■ TEXT BLOCK ■

.....

On the Senate floor last week, Senator Bernie Sanders posed a timely question about how our nation builds security. Is it through $740 billion per year Pentagon budgets, Sanders wondered, or could it be that “[m]aybe what makes us safer is when we break down the fears and the hatred that exists between peoples all over the world? Maybe what makes us safer is when we get to know each other, that as human beings, whether we’re Chinese or Russians or Iranians or Brazilians or Canadians, maybe we all share the same human aspirations?”
The COVID-19 pandemic, the ongoing police brutality against Black people and endless wars against people of color around the world, and the state-sanctioned violence against people protesting for racial justice have brought this critical, generational question to the fore for many Americans. This time of crisis presents an opportunity for a critical reexamination of our priorities and fundamental shift in how we approach achieving them. That reality was exposed yet again two weeks ago when an outspoken, Black progressive former high school principal named Jamaal Bowman successfully unseated the long-serving, hawkish Chairman of the House of Representatives Foreign Affairs Committee, Eliot Engel.
Yet Bowman’s victory is merely one seat in a chamber of 435 members and a party still dominated by leadership that mistakenly believes tacking to Trump’s right on national security is a winning strategy. So what does this victory mean for the future of progressive foreign policy?
Trump’s outlandish and abusive approach to foreign policy has shaken the foundations of all but the most militaristic constituents of “the Blob,” otherwise known as the Washington foreign policy establishment. There’s been much opining about the state of the international rules-based order and Trump’s cozying up with dictators the world over. Yet there’s also been a Democratic backlash to his proposed troop withdrawals from Afghanistan, Syria, parts of Africa, and Germany, and his willingness to take unprecedented diplomatic steps with North Korea. While Trump may be pursuing these initiatives for the wrong reasons – most often rooted in his own narcissism – the hyperpolarization of our politics has led Democrats to criticize foreign policy moves that are in line with the views of their own constituent base, and instead cater mostly to arms manufacturers and undemocratic foreign government interests.

.....

■ GIVEN INFORMATION ■
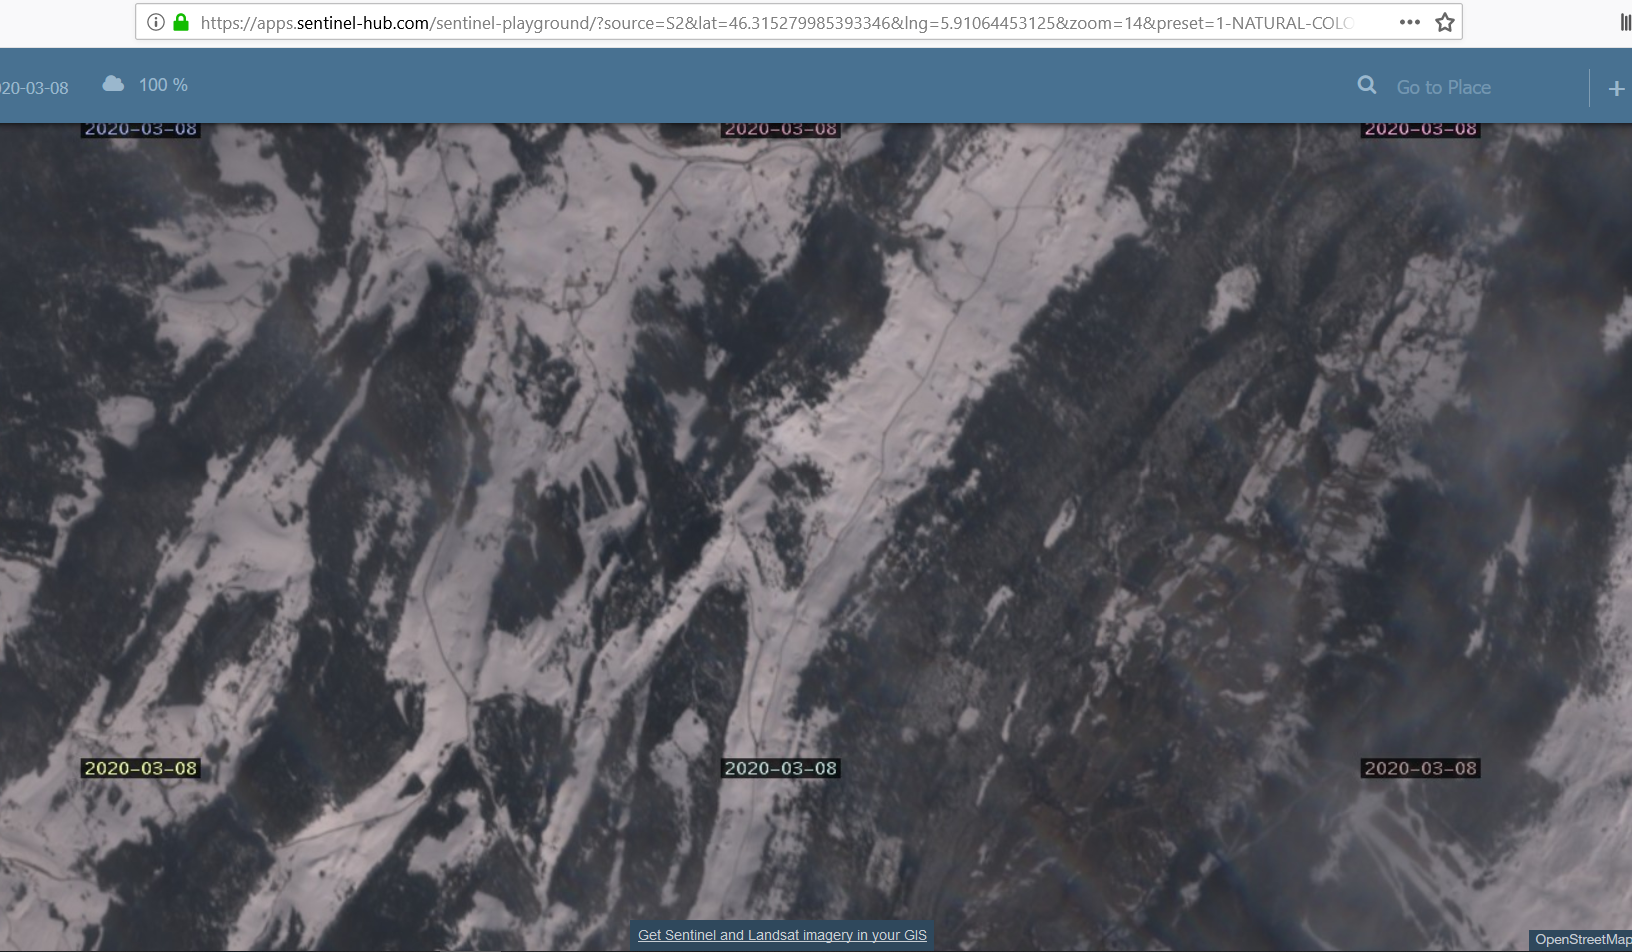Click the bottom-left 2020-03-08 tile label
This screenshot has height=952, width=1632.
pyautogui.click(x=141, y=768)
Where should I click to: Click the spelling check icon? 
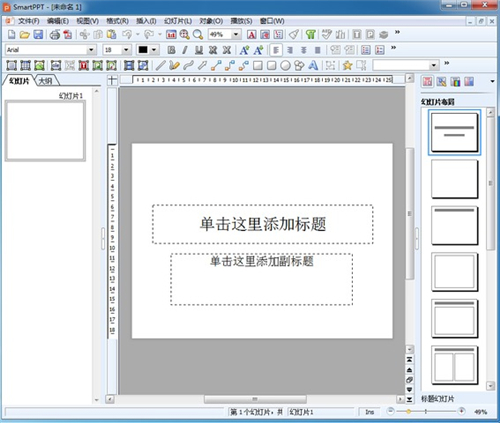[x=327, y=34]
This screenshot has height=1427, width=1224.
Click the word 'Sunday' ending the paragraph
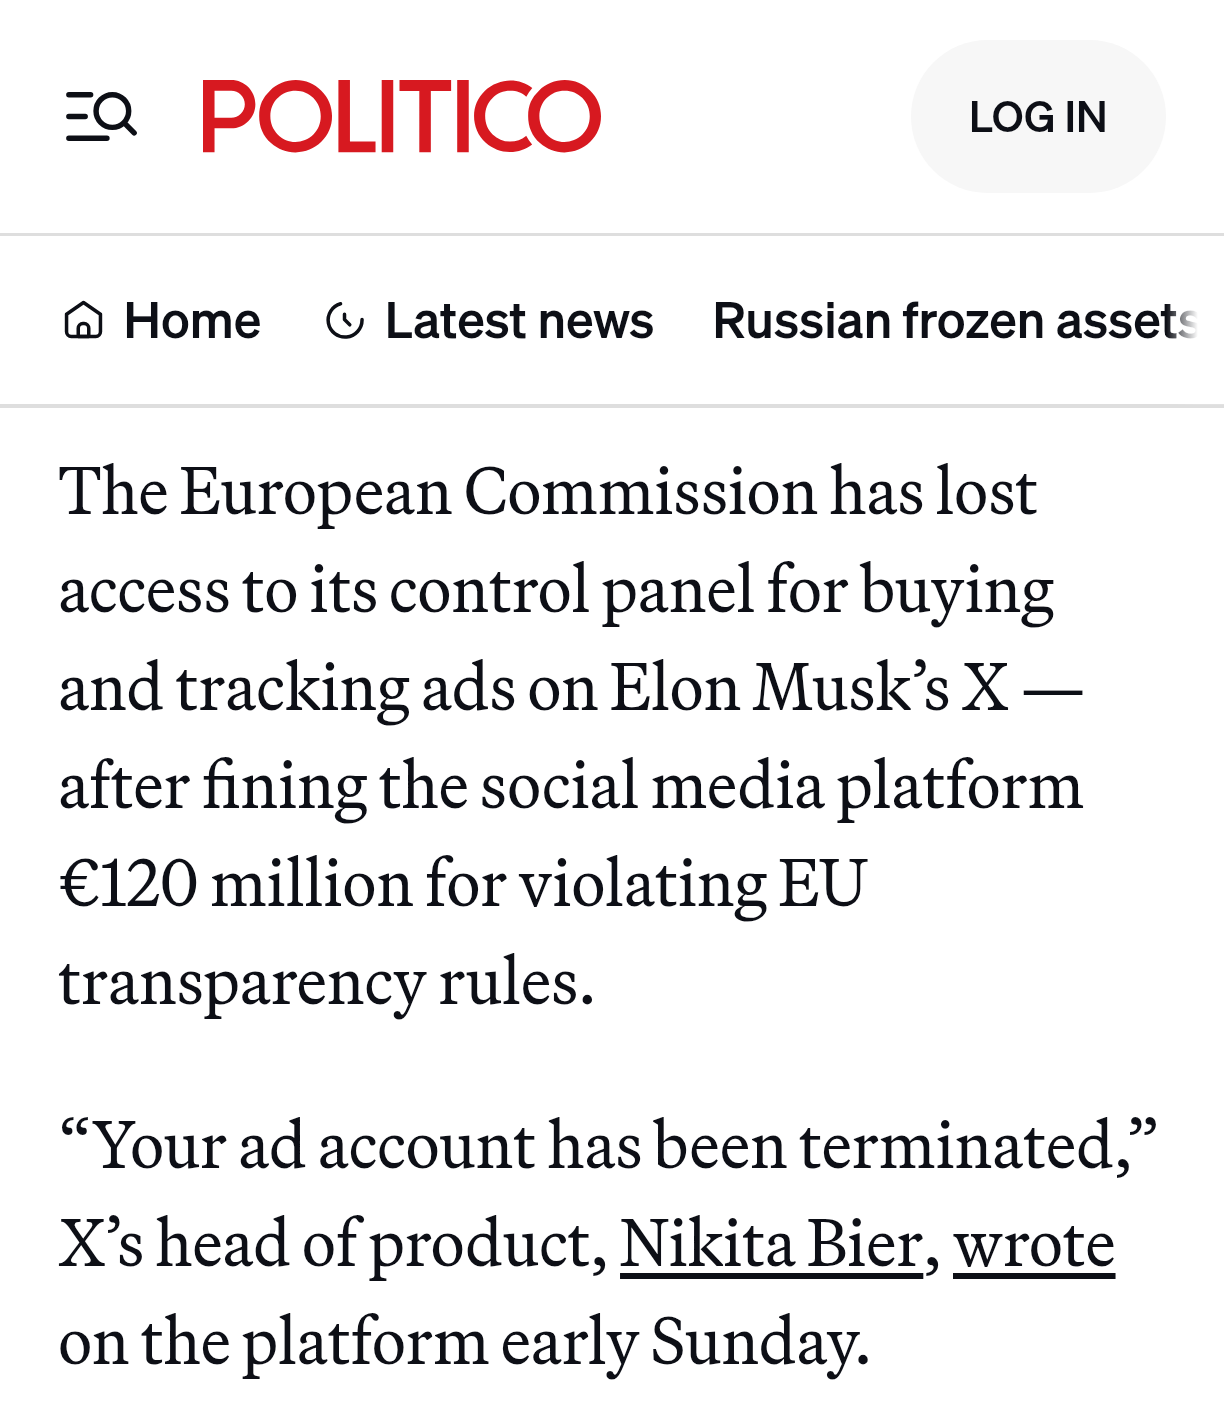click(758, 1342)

.....

■ TASK INSTRUCTIONS ■
(a) List every nationality that Senator Sanders names in the quotation near the start of the article on progressive foreign policy.
(b) Retype the article on progressive foreign policy from "Yet Bowman’s victory" up to and including "progressive foreign policy?".
(c) Rewrite the paragraph of the article on progressive foreign policy that begins "Trump's outlandish and abusive approach" as a shorter paragraph that keeps its main facts.

■ WRITTEN RESPONSES ■
(a) Chinese, Russians, Iranians, Brazilians, Canadians

(b)
Yet Bowman’s victory is merely one seat in a chamber of 435 members and a party still dominated by leadership that mistakenly believes tacking to Trump’s right on national security is a winning strategy. So what does this victory mean for the future of progressive foreign policy?

(c) Trump's abusive foreign policy has unsettled most of the Washington foreign policy establishment, known as "the Blob," except its most militaristic members. Commentators have focused on the international rules-based order and Trump's closeness to dictators. Democrats have also pushed back on his proposed troop withdrawals from Afghanistan, Syria, parts of Africa, and Germany, and on his diplomacy with North Korea. Trump's reasons may be wrong and often narcissistic. Still, hyperpolarization has led Democrats to attack moves their own base supports while catering to arms manufacturers and undemocratic foreign governments.